* Start PASSAGE GIVEN *

I think you're also looking at GNB from the wrong perspective. You're looking at GNB like SE looks at is, as a pure DPS job and not as a tank. The way you make tanks more engaging and fun isn't by giving them busy work DPS skills. That's not their role. You should be giving them more unique mechanics during a fight like positioning, mitigation, and crowd control. This is the same argument with healers. Their problem isn't that their DPS rotation is boring, the problem is there is no need for healing during the long downtime between mechanics. That assumes the mechanic even dealt any damage to your party.
Paladin feels way worse for bloat because it has its whole magic phase suite of abilities that... are not meaningful abilities.
This I do agree with. I have mixed feelings about the PLD rework. On one hand it flows ok, but the optimal rotation is to cut yourself off mid combo for a burst phase and that should not be the case. It's another example of SE mistiming cooldowns that now needs to be corrected by the player. I like that magic is still a key part of it's rotation, but as you said it is not meaningful. No one cares if you have ranged abilities as a tank. Even ranged jobs spend all their time in melee uptime now. Which again reiterates my point that unless SE is willing to budge on their encounter design, job design can never improve. My hope is that come 7.0 SE will take a brand new look at the core gameplay and encounter design and decide it's time to finally break the mold. It's supposed to be the dawn of a brand new world for FFXIV. If ever there was a time and need for them to flip the table it's now.
Unfortunately, this just isn't something that this game, or MMOs in general lately, seem to be moving towards. Because that's very RPG-like. And MMOs aren't really played by RPG fans anymore - they're played by casuals who want farmville, or by turbovirgins who want to speedrun everything all hours of the day as quickly as humanly possible and who will shit themselves if someone chooses to do something remotely inefficient. Every MMO seems to play in a very on-rails way, with obvious rotations and an intended style of play, whereas those that leave it a little bit more up to the players to figure things out... inevitably have a mass exodus as NEETs annoy the shit out of everyone else by insisting that there's one way to play.

* End PASSAGE GIVEN *
* Start SUPPLIED DATA *

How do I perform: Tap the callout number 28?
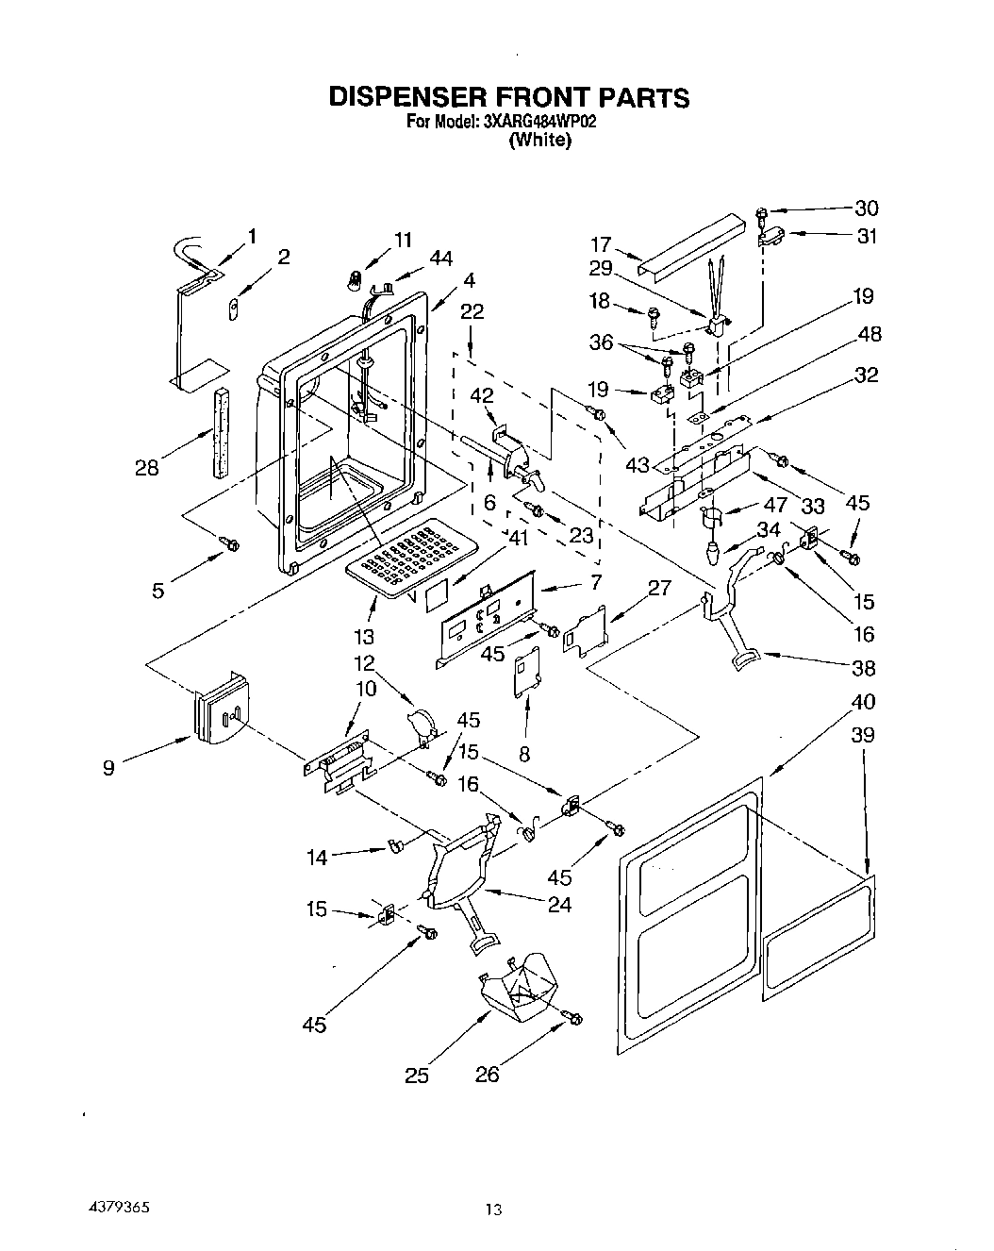(146, 467)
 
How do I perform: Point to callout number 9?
(110, 769)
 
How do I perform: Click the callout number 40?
(863, 702)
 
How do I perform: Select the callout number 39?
(863, 735)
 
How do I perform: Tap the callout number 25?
(417, 1075)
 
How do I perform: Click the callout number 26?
(488, 1075)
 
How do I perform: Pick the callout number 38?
(863, 668)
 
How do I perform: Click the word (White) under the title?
(539, 142)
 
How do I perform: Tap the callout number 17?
(602, 243)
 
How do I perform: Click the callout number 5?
(158, 592)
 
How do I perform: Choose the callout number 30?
(867, 208)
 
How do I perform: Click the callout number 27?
(659, 589)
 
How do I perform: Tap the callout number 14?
(317, 858)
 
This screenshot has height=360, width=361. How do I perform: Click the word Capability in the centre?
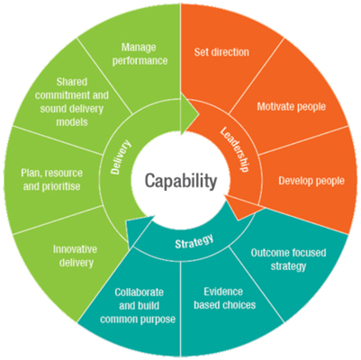tap(181, 181)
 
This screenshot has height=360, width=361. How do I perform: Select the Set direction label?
tap(221, 52)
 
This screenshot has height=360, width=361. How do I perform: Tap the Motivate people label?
tap(291, 106)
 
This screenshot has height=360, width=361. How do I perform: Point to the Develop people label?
tap(311, 181)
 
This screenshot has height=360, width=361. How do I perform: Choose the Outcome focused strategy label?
tap(288, 259)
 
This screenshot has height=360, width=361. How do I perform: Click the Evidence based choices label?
tap(224, 298)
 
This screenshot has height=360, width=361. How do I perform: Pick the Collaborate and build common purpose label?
tap(138, 306)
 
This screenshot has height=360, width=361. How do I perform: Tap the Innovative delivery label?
tap(76, 256)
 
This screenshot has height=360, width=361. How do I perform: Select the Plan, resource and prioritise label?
tap(51, 180)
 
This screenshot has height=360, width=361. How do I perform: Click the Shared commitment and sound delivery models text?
tap(72, 102)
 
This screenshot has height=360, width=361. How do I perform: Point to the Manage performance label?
tap(140, 54)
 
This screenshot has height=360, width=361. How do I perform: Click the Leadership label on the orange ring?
tap(235, 149)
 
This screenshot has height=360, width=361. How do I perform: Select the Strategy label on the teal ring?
tap(194, 241)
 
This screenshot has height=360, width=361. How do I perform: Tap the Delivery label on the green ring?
tap(121, 157)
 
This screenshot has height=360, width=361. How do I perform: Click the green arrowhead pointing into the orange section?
tap(189, 113)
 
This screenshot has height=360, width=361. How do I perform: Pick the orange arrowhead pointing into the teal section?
tap(242, 208)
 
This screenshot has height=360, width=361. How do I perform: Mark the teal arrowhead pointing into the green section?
tap(140, 231)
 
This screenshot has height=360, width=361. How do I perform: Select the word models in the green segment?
tap(72, 122)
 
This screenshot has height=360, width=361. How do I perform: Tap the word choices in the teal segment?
tap(239, 305)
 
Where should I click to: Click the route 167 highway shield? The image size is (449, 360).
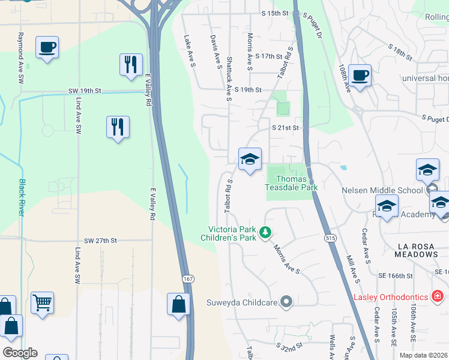[188, 279]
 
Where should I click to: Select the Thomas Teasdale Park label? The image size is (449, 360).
[291, 183]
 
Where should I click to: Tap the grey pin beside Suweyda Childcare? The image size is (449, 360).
[287, 302]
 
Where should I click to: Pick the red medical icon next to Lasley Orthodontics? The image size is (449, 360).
[438, 297]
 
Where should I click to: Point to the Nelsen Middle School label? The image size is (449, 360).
[382, 190]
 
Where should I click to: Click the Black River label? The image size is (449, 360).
[22, 198]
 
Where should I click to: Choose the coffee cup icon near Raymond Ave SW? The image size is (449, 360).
[47, 46]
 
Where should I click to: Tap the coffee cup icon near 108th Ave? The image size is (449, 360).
[360, 75]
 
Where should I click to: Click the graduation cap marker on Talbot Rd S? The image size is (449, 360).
[250, 159]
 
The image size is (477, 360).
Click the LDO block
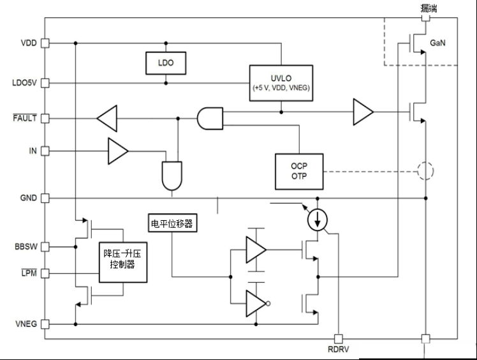coord(166,63)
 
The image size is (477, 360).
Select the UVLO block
coord(281,83)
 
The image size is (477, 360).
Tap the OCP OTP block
coord(299,172)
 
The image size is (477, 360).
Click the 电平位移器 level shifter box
coord(172,223)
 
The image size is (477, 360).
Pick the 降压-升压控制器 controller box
coord(123,262)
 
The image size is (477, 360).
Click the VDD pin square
coord(45,43)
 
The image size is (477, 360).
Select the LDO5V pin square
coord(45,83)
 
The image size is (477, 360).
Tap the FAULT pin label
coord(25,118)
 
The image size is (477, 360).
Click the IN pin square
coord(45,151)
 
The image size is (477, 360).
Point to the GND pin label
coord(28,198)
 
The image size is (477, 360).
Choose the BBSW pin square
coord(45,246)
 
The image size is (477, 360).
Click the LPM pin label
coord(29,273)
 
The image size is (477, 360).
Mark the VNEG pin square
coord(45,324)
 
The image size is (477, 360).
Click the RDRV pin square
coord(338,339)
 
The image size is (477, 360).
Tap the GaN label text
coord(437,43)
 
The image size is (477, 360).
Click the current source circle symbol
coord(318,220)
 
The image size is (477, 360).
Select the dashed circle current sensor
coord(425,171)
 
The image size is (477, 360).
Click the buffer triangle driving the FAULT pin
coord(107,119)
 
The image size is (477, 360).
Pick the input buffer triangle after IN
coord(118,151)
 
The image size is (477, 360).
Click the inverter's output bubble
coord(268,303)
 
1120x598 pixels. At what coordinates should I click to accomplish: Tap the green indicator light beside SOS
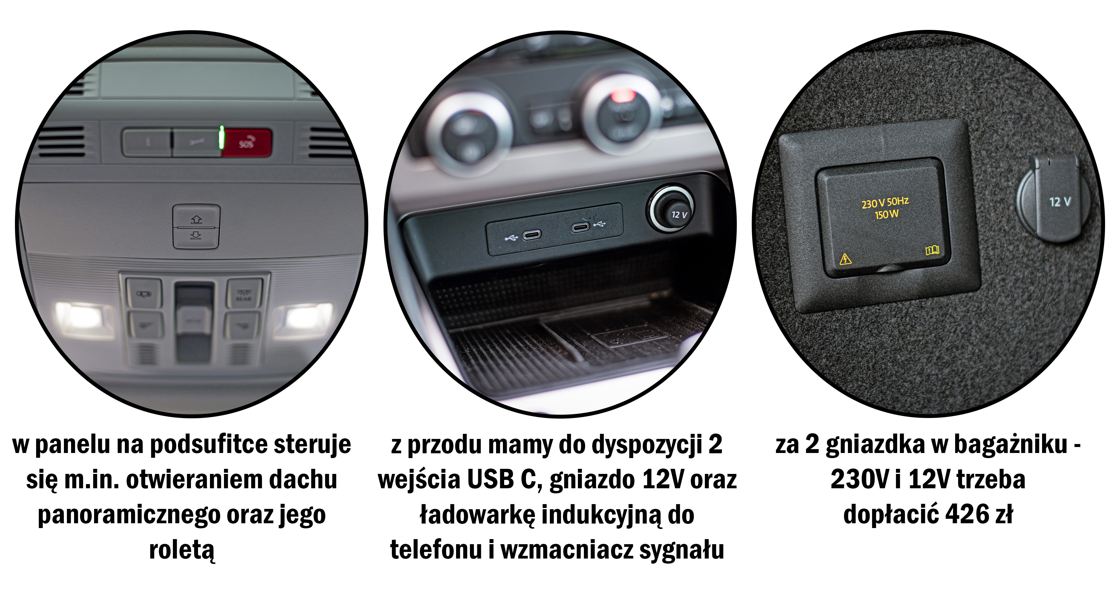222,137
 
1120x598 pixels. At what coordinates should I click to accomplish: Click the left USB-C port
532,235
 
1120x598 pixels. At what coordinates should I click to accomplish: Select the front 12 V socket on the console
672,209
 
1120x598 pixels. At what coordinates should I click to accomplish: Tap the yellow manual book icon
932,250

* End SUPPLIED DATA *

_INSTRUCTIONS_:
a) Put the entries into a numbered list, starting with the line that contains "the teal segment?" and going on through the line that contains "coord(299,172)". Leave out blank lines and pictures.
b) Write a continuation of the discussion of FFXIV job design, picking up after its last sentence.
The entries have no connection to the discussion of FFXIV job design.

_ANSWERS FOR THE EXERCISE_:
a)
1. This screenshot has height=360, width=361. How do I perform: Tap the word choices in the teal segment?
2. tap(239, 305)
3. Where should I click to: Click the route 167 highway shield? The image size is (449, 360).
4. [188, 279]
5. Where should I click to: Select the Thomas Teasdale Park label? The image size is (449, 360).
6. [291, 183]
7. Where should I click to: Tap the grey pin beside Suweyda Childcare? The image size is (449, 360).
8. [287, 302]
9. Where should I click to: Pick the red medical icon next to Lasley Orthodontics? The image size is (449, 360).
10. [438, 297]
11. Where should I click to: Point to the Nelsen Middle School label? The image size is (449, 360).
12. [382, 190]
13. Where should I click to: Click the Black River label? The image size is (449, 360).
14. [22, 198]
15. Where should I click to: Choose the coffee cup icon near Raymond Ave SW? The image size is (449, 360).
16. [47, 46]
17. Where should I click to: Tap the coffee cup icon near 108th Ave? The image size is (449, 360).
18. [360, 75]
19. Where should I click to: Click the graduation cap marker on Talbot Rd S? The image size is (449, 360).
20. [250, 159]
21. The image size is (477, 360).
22. Click the LDO block
23. coord(166,63)
24. The image size is (477, 360).
25. Select the UVLO block
26. coord(281,83)
27. The image size is (477, 360).
28. Tap the OCP OTP block
29. coord(299,172)

b)
I would actually disagree, I don't think MMOs play even slightly like RPGs anymore. An RPG has some amount of decision making and character building outside of what they look like. FFXIV is as on rails as it gets. Even the gear is nothing except a stat stick or fashion piece. And to be honest I'm ok with it being a theme park. I'm ok with simplifying the meta game. Instead of worrying about getting the right rolls on your gear, or farming for thousands of hours to get the correct drop for your character, that part is all deterministic. I'm even fine with there being no skill trees or skill choices for a job. What I care about is what's given to me feels meaningful and fun. I want to feel like there is a purpose to what I'm doing other than this button has a bigger number. I even think your core rotation should be self-evident. But at least give me some tools that require reaction and timing to use properly. Tank's short mitigation is a step in the right direction. You get better reduction if you press it right before getting hit. Interrupts are a great idea and it's amazing it took so long to get it. But there are so many other things that got completely lost to time like crowd control, resource management, positioning, etc.

I really think SE is actually making it harder on themselves to balance the game trying to juggle so many jobs and abilities. As much as people say the game is too brain dead right now I'd argue it's actually too complicated. It's complicated because of bloat, not because the game is really "hard". But if we trimmed the game way back to a core set of skills, and role abilities that were designed for a purpose they would have less numbers to juggle. Then as they create new mechanics they introduce new skills that handle them, instead of adding new skills because expansion came out.
 
Hell, they don't even need to die; just have them leave like Lyse did, let a new group join.
The only reason I want to see them dead is that they keep pretending to be dead and making overtures in the narrative to them dying. Thancred, for example, was ripe to just retire after ShB. I only want his ass dead because he fake-died in ARR, fake-died in ShB itself, fake-died in EW, and in general doesn't seem to have much to do.

You notice how during the Garlemald segment, they try to play around with the different Scions bringing their skills to the fore and actually contributing to things, whereas in every other segment of the game the Scions just kindof sit around in the background doing literally nothing? They have to be there because of trusts, but their individual perks and skills and abilities don't matter. You could swap them out. Not only have they been flanderized, they've been leveled.
GNB is the wrong job for continuation because it interferes with what your primary role should be, tanking.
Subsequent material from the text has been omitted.